As your child emerges from toddlerhood and gets ready for preschool, you’re likely to have all the feels. Sadness over your baby growing up. Pride in your intelligent little human. Anxiety over getting their education started out on the right foot.
This last one is the clincher. Although pre-K enrollment isn’t mandatory for Ohio children, research shows it improves school readiness, and the state is backing it up with funding to improve preschool access to 3- and 4-year-olds. As a result, the number and types of preschool programs available can be overwhelming: half-day, whole-day, full-week, partial-week, STEM curriculums, literacy-focused instruction. With all these things to think about, it may be easy to overlook one very important aspect of your child’s academic development that should be part of their preschool experience: play.
The Work of Children
Believe or not, play is critical to a preschooler’s learning. As they say, “Play is the work of children,” and it’s true. Through play, children develop a number of critical skills that set them up for academic success in kindergarten and beyond, including:
- Complex language abilities
- Problem-solving and reasoning
- Spatial awareness
- Impulse control
- Increased attention
Yes, your child can really get all of that from playing with blocks and performing puppet shows.

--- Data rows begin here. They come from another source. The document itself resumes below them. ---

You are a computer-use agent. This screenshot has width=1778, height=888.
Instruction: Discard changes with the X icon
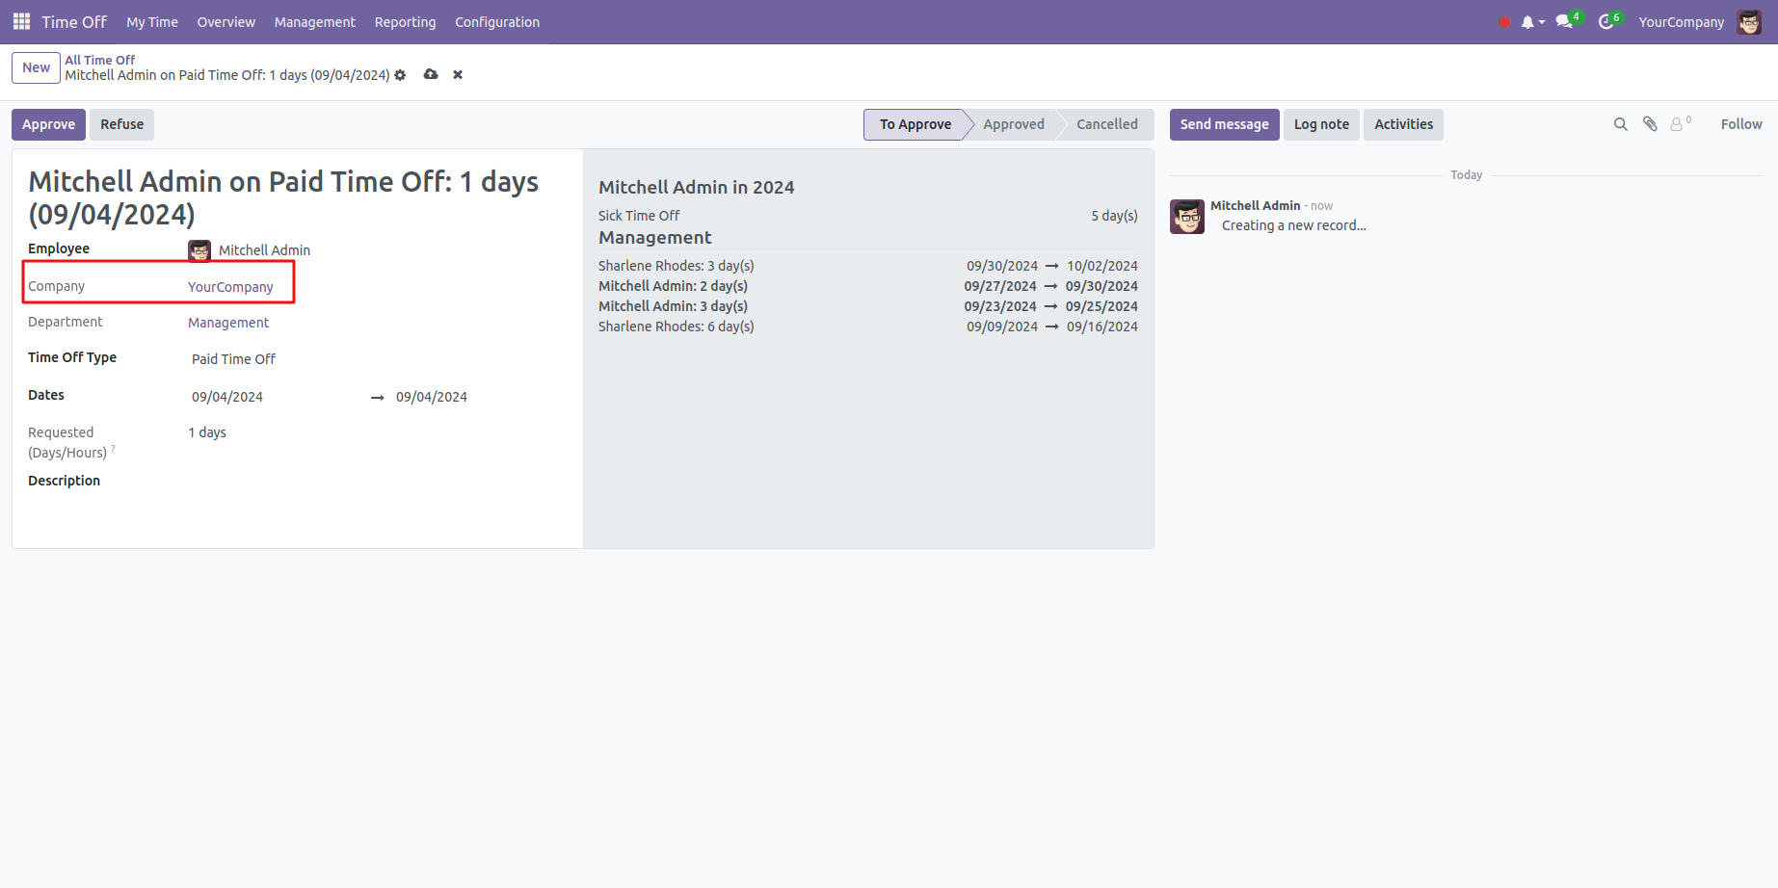pos(458,75)
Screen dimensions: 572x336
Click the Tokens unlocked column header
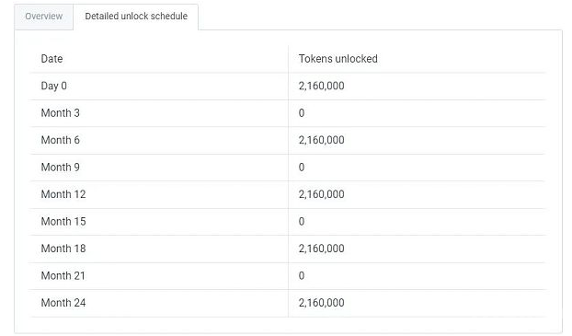coord(338,59)

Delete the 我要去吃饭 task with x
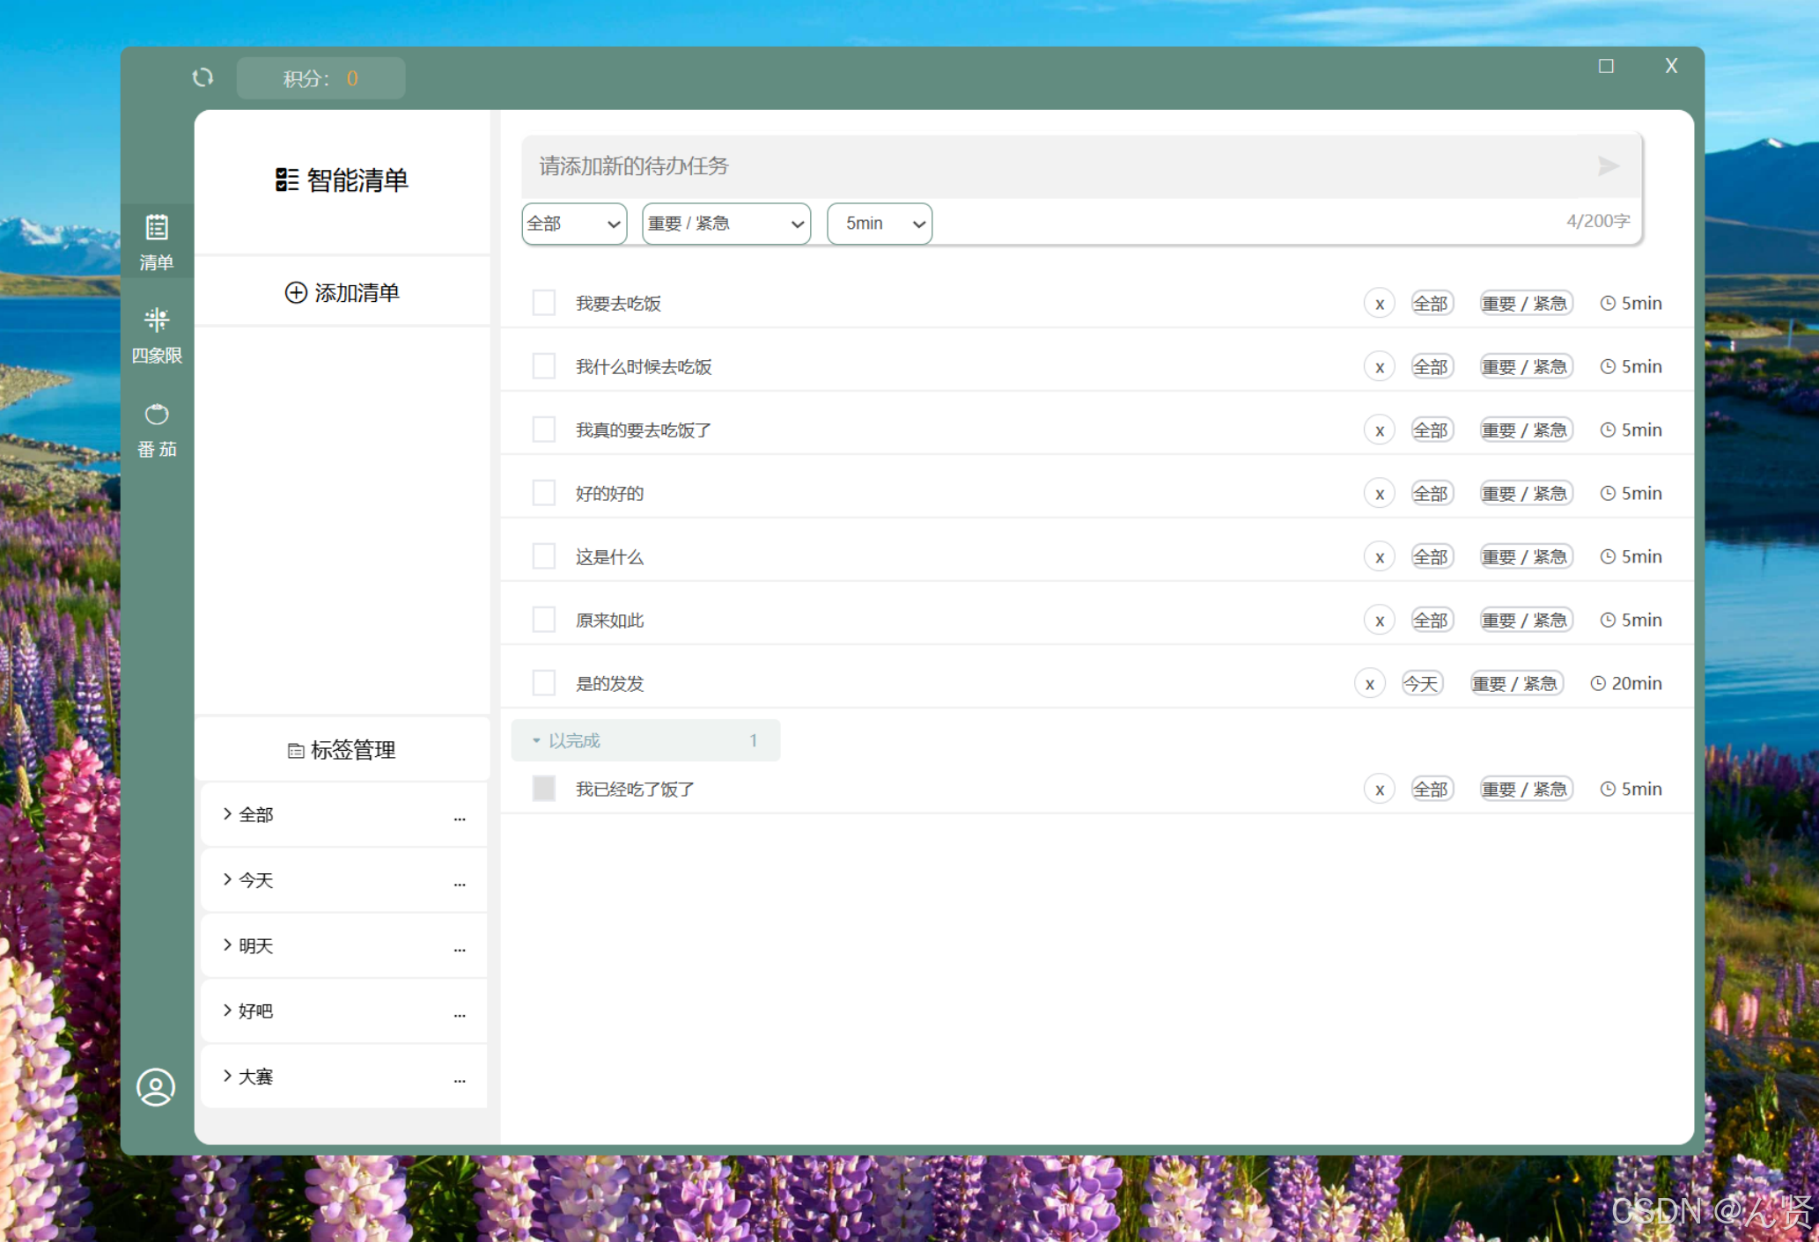click(x=1379, y=304)

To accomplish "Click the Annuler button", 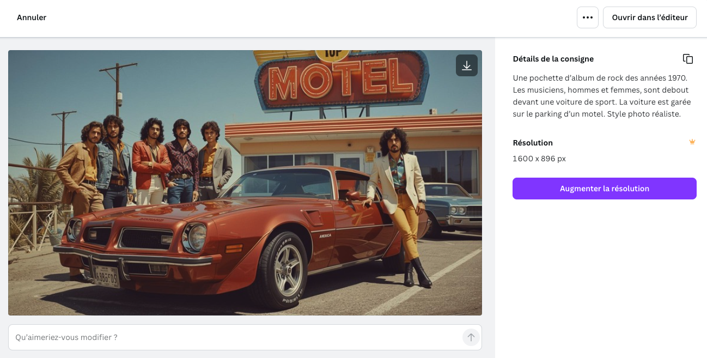I will tap(32, 17).
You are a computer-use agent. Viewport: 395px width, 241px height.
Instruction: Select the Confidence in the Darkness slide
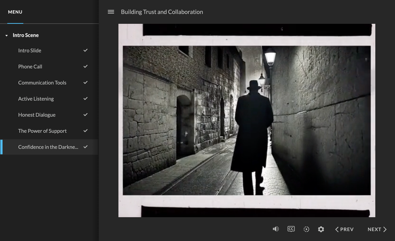[48, 147]
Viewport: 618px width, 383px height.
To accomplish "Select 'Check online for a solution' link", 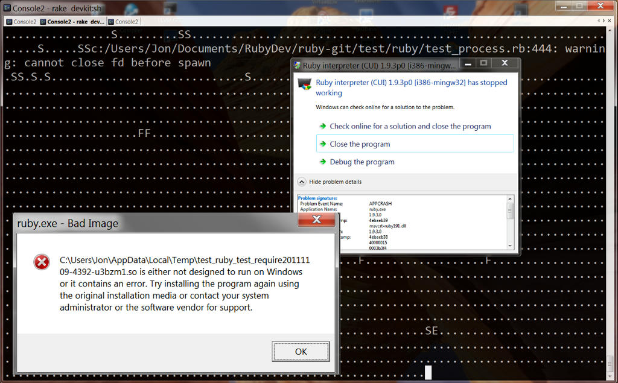I will click(x=410, y=126).
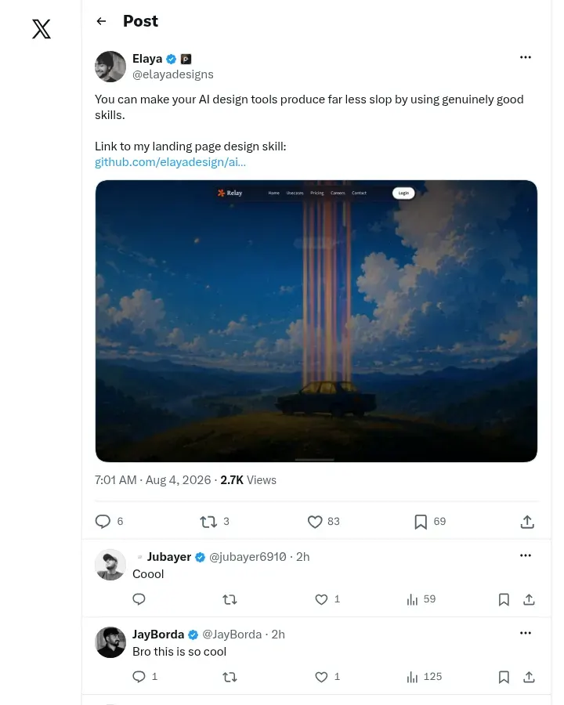Repost JayBorda's Bro this is so cool reply

pos(230,677)
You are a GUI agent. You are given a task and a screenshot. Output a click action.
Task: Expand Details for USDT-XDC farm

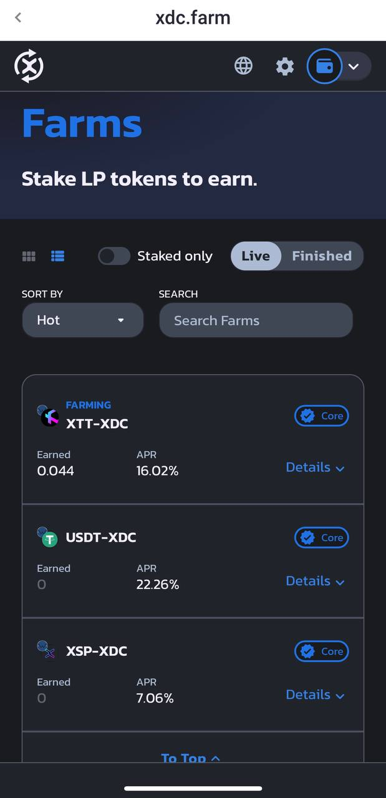[315, 581]
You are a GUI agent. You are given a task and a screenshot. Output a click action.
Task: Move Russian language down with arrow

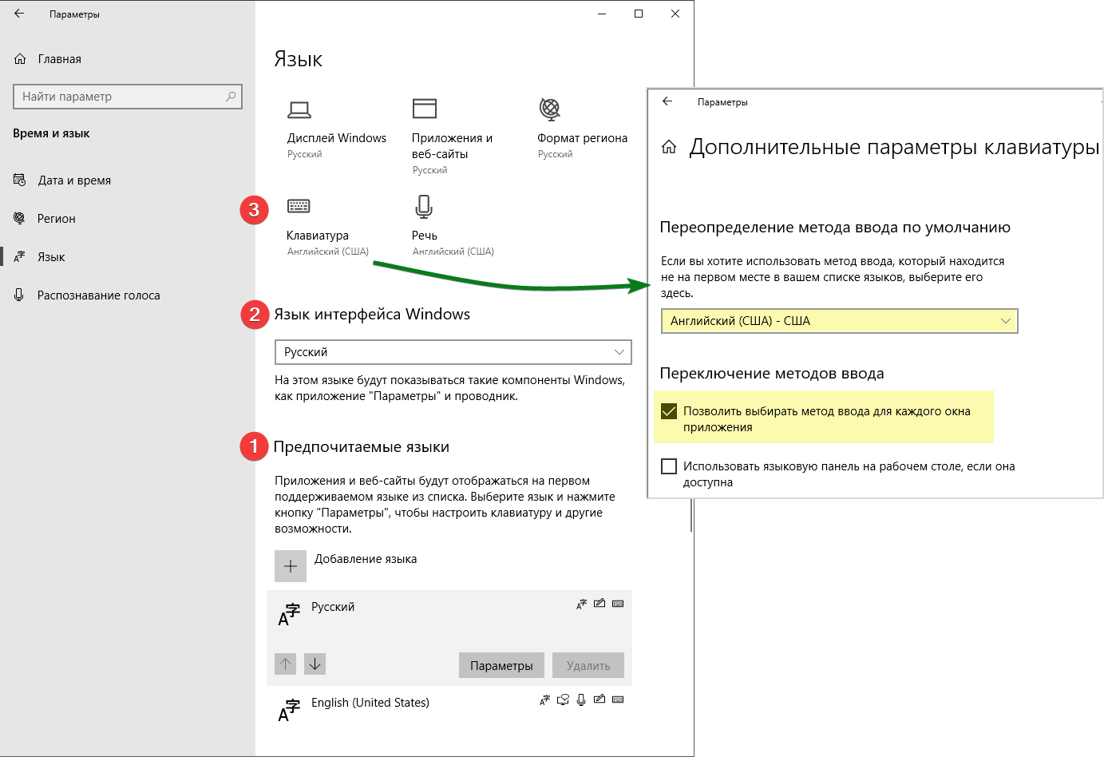[x=315, y=664]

Or, as Jason Hanzy — co-teacher and co-founder of Little Schoolhouse in the Woods, a nature-based preschool in Cincinnati — sees it: “bake” with sand and “build fires” with sticks.
“The motivation and purpose of play often stems from an internal desire to explore and interact with the outside world,” Hanzy says. In fact, research shows that people better absorb information when learning hands-on.
At the Little Schoolhouse in the Woods, their days have a routine that includes directed activities like circle time, lunch and rest, but a majority of the time is devoted to child-selected play (or free play) — a time when the children’s imaginations come to life.
“My role as an educator is to supervise, observe and maintain safe boundaries, Hanzy says. “I rarely direct or dictate the play during this part of the day.”
After eight years of watching children move from his preschool, where play is the norm, he has seen child after child thrive in kindergarten and beyond.
“Children who had lots of time to play in preschool years tend to have a better grasp on the social skills necessary for kindergarten and grade school,” Hanzy says. “They have developed their language skills for asking for what they need from their friends and their teachers. They are better able to physically handle their rapidly growing bodies. They have great self conﬁdence by overcoming the physical challenges of the natural world and the social challenges of learning to play and share with their friends.”
So back to making that difficult choice: Where to send your child to preschool?
A nature-based preschool may sound like a childhood dream come true, but even if it’s not, it’s important to figure out what you want out of the preschool experience. Every child has unique needs, and it may benefit you to list some qualities you expect out of a program before you begin your search. If an emphasis on play is important to you — and if you believe the research, it should — be ready to ask questions of the various preschool programs you visit:
What is the curriculum? A school that focuses heavily on academics and worksheets may not be the best environment for a child to engage in play, Hanzy says.
What is the program’s philosophy on play? Do they consider play to be essential to learning in the early years? Is at least a third of the day (hopefully more) devoted to play?
What is the daily routine like? Ask for a schedule or to observe a classroom. Are children engaged in various learning activities with a variety of materials? Are different areas of the room are set up for play? If a large part of the day is devoted to group activities, this could indicate a lack of play time.
Do the teachers articulate a difference between child-led and directed play? Observe if the teachers are engaged and asking open-ended questions of children during play — this can be helpful in developing critical thinking. However, be skeptical of those that are too hands-off or overly involved in directing play.
Regardless of where you send your child to preschool, your home is one of the richest leaning (and play!) environments for your child, so don’t let the fun stop when the school bell rings. Allow time on evenings and weekends to play as a family.
First things first, Hanzy says: Turn devices off. When your kids aren’t caught up in the drama of a television show or a video game, their imaginations have room to soar.
Play doesn’t have to be overly complicated. There’s no need to “entertain” your kids, and you can include fun in some of the normal parts of your routine. Play “I spy” while on a walk around the neighborhood. Build a fort outside. Sing songs together. Cook together. Above all, enjoy being a family together. Before you know it, they will be off in the real world, and you’ll miss this cherished time.